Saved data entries

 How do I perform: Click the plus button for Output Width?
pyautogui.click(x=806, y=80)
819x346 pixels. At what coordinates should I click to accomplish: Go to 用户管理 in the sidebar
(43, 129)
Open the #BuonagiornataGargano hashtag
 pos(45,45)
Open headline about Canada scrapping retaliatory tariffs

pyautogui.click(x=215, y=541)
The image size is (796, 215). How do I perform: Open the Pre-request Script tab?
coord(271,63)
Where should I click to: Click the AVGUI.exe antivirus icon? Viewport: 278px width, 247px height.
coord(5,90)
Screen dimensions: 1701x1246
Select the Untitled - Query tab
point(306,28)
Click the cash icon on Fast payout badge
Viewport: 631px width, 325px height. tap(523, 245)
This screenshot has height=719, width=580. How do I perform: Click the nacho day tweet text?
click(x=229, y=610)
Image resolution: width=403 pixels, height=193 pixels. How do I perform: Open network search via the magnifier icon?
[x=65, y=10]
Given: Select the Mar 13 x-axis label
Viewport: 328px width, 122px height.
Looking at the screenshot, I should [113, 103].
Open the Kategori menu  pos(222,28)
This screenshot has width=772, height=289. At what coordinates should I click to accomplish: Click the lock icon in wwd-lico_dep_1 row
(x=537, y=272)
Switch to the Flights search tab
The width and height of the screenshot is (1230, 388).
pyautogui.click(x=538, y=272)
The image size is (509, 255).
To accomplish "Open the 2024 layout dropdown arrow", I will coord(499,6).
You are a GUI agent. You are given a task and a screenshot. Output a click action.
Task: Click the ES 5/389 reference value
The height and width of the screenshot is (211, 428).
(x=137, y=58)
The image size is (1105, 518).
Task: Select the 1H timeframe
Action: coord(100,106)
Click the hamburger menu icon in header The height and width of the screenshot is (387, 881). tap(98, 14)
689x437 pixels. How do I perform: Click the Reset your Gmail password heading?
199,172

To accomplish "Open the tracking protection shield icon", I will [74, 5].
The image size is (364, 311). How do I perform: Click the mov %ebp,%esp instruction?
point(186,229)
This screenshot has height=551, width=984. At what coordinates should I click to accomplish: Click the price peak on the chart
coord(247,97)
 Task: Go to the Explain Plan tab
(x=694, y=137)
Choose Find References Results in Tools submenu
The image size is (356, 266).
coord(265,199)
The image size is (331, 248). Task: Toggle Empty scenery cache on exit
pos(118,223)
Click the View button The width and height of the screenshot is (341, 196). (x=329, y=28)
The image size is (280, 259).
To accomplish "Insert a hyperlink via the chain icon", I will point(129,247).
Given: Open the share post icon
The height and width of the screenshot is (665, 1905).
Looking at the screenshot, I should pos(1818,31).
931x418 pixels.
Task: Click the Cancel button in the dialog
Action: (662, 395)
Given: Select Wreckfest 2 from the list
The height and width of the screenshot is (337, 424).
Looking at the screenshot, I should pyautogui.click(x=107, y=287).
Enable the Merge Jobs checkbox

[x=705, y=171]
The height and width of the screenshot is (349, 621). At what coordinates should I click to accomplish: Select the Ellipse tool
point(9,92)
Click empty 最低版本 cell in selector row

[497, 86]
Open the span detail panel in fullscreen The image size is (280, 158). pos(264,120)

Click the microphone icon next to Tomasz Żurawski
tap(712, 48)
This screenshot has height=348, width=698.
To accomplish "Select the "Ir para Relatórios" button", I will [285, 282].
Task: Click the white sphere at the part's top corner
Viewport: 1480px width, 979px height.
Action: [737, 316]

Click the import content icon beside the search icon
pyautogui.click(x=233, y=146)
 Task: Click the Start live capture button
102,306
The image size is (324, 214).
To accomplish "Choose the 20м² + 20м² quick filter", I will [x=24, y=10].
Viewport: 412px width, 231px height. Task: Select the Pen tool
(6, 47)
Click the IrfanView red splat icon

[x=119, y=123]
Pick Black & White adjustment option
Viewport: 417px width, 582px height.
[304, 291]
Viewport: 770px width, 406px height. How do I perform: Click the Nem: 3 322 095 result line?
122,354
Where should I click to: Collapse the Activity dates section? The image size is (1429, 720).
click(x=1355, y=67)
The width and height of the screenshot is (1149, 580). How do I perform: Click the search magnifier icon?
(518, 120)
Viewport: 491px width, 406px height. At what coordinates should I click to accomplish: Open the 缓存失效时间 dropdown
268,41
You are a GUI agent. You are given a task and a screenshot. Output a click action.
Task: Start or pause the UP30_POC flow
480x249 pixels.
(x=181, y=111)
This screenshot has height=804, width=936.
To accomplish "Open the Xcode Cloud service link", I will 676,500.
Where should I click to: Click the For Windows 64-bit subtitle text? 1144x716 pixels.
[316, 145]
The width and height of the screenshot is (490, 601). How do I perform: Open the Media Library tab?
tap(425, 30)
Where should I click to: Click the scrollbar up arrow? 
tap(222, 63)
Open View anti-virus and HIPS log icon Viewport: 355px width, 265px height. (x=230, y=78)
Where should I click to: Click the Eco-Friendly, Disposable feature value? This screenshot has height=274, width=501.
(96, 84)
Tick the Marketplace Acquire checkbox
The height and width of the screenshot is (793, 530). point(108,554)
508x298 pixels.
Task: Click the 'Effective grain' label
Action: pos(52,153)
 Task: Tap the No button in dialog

_What is required:_ Scan the records for lines that hold "will", and reproduce each one you find.

_Expected answer:_
To accomplish "Open the 2024 layout dropdown arrow", I will coord(499,6).
To accomplish "Open the tracking protection shield icon", I will [74, 5].
To accomplish "Insert a hyperlink via the chain icon", I will point(129,247).
To accomplish "Select the "Ir para Relatórios" button", I will [285, 282].
To accomplish "Choose the 20м² + 20м² quick filter", I will [x=24, y=10].
To accomplish "Open the Xcode Cloud service link", I will 676,500.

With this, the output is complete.